Bolstering the patient’s experience has long been a key consideration for hospital leaders. But it’s been pushed closer to the forefront by health care reform and the tying of federal reimbursement dollars to patient satisfaction. With that backdrop, Rush University, Chicago, this past fall started offering a required graduate-level health system management course focused solely on the patient experience. Francis Fullam, assistant professor in Rush University’s College of Health Sciences and course co-director, describes why school officials felt the new course was important.
What signaled to the university that it needed to create a course like this?

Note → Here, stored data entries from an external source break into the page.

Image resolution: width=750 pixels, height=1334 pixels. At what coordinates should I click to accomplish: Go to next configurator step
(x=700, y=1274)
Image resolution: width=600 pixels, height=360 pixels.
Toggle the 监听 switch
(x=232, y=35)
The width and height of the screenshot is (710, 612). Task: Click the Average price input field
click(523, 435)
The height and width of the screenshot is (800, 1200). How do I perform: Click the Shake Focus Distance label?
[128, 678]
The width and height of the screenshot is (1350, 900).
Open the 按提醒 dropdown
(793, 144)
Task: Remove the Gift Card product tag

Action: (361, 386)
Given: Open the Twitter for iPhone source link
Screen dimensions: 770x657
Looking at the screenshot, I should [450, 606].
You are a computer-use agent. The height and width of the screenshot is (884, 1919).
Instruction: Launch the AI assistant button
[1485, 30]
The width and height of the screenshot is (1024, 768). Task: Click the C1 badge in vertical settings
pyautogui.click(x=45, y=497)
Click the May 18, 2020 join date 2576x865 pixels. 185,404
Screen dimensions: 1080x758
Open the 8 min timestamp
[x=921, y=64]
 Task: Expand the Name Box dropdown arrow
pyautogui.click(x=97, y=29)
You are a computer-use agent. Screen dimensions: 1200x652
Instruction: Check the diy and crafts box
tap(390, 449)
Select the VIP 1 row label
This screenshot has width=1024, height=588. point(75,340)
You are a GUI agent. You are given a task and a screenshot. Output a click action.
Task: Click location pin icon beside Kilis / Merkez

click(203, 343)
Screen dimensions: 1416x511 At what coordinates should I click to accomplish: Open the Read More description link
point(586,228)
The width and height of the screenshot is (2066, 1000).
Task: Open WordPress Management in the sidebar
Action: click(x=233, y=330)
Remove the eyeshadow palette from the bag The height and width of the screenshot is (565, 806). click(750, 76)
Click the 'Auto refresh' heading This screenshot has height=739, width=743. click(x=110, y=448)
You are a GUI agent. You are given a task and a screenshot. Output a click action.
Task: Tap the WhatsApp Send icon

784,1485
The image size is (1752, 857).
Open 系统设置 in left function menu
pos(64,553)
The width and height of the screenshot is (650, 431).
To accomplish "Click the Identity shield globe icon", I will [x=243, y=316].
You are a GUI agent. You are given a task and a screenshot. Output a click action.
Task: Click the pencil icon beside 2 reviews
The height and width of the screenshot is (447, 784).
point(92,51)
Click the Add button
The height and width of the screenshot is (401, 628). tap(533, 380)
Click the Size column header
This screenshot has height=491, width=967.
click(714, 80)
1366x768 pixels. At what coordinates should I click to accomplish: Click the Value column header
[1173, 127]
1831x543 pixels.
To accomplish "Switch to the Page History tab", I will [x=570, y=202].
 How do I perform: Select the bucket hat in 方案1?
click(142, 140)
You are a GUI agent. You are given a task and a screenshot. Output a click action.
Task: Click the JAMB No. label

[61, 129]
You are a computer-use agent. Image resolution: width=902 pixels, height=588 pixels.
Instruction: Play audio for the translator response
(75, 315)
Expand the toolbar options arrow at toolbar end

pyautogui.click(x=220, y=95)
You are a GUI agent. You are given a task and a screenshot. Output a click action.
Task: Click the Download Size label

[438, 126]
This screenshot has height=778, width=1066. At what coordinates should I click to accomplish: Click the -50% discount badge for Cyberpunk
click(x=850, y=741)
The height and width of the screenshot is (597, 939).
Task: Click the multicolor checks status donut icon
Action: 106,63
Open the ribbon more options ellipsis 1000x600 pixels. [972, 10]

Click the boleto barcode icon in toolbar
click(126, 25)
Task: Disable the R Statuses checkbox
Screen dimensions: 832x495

FULLAM: Rush and its staff have known for some time that this is a topic of growing interest and concern. It was just a matter of time until it became its own course. It’s been introduced and been part of other courses at Rush, but the time had come when all the elements came together. People graduating now and entering the field really did need to know something about various aspects of the patient experience, regardless of where they were going after they graduated, whether they would be working in a hospital, consulting or going for another degree. There was enough information and enough had gelled in the health care field that this is really an essential part of knowledge.
Why is this type of offering not more prevalent in the field?
FULLAM: I think it will be now. People will see the value and the necessity of putting this together in a full course, as opposed to a lecture or part of a course. … With our students going into this new environment, this is a long-term thing they all would have to know. It’ll be changing pretty quickly, but at least they’re starting off with this fundamental knowledge, and they’ll be able to track it over time.